Davong and I chatted through the aid of Yai, the PCL translator. Yai has a slightly different take on the issue. He contracted typhoid a while back, and he suspected it had something to do with the abundance of fecal matter in Lao villages. Free-range animals are good, he said; free-range excrement is not. He had an idea: why not contain all the chickens, ducks and pigs in one large, grassy area on the edge of the village, where the animals could forage freely, happily, pooping wherever they please?

Interesting idea. But unlikely, Yai admitted. Most villagers do what their mothers did. There are few hard and fast rules in Laos, but two stand out: change is slow to come, and people listen to their mothers.

Moving through the village, we stopped to ask a woman named Mon and her cousin, Dee Van, about their animals. “In the daytime the pigs, chickens and ducks wander freely. But in the nighttime, the pigs go to the pig area, the chickens go to the chicken area, the ducks to the duck area.” That’s to prevent the animals from fighting, she said. Shades of Animal Farm.

I described American factory farming and asked the women what they thought about it. “That’s for the economy,” Dee Van said. “We don’t have money here to buy feed for the animals. We raise them only for our families.”

Plus, Mon added, factory farms require medicines and chemicals. “If you feed animals on a farm like that, the taste is not good. It’s only good for the economy,” she said. Traveling Vietnamese vendors visit Sophoon daily with pots and pans and the factory meats to cook in them. The pots at least are popular. “I have tasted factory-farm pigs and chickens before,” Dee Van said. “Not delicious.”

Villagers up and down the dirt path echoed their sentiments. But the free-range notion does not jive with local authorities.
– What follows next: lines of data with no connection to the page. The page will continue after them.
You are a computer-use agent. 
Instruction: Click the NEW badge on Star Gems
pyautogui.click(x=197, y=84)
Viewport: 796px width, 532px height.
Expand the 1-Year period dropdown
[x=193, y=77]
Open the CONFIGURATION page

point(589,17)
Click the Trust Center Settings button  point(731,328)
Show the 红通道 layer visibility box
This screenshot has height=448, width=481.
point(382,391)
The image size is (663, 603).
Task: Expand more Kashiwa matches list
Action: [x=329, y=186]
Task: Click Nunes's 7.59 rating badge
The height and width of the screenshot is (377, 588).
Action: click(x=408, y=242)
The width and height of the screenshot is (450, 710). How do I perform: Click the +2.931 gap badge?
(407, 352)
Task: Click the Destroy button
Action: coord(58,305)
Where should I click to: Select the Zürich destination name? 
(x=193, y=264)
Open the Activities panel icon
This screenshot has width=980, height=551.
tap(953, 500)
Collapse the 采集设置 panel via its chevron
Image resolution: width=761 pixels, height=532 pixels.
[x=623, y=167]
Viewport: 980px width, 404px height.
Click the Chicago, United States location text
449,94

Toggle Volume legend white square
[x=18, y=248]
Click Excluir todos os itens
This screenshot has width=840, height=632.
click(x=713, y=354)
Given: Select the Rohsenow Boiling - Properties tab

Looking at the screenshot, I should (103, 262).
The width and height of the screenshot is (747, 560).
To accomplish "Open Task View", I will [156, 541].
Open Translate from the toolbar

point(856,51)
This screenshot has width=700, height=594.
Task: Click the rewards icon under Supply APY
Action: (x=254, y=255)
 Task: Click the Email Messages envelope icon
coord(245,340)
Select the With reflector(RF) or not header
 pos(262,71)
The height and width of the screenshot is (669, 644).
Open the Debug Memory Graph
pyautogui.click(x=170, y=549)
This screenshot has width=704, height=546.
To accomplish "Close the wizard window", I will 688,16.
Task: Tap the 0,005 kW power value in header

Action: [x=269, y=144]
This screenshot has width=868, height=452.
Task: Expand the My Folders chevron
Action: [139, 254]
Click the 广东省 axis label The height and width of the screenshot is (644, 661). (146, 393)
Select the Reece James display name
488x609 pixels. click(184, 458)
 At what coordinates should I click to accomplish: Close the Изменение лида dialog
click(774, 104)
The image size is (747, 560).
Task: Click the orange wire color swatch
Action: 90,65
They don’t want pigs gobbling up village rice. “The little ones run around,” a pig owner named Taeng told me, but the cops will punish her if her huge sow gets loose and raids a neighboring rice field. It’s a 10,000 kip ($1.19) fine on the first offense, 20,000 kip ($2.38) on the second. Three times, and “the village police take and eat the pig for free.” But that has never happened-yet.

Instead, little pigs worked their noses into unattended bags of food, and corpulent sows ate the scraps that fell from our dinner table-even as village leaders met for a round-table discussion on what to do about so many pigs with so many minds of their own.

It seemed unlikely anything would change. Everyone in the village eats pig-fresh and fatty; boiled and grilled within hours of slaughter. And when Sophoon villagers gather in the forest for animist ceremonies (see Part 2 in two weeks), pig blood and pork are their primary offerings to the village gods.

Who would dare serve a forest god the blood of an animal from a factory farm?Very not delicious.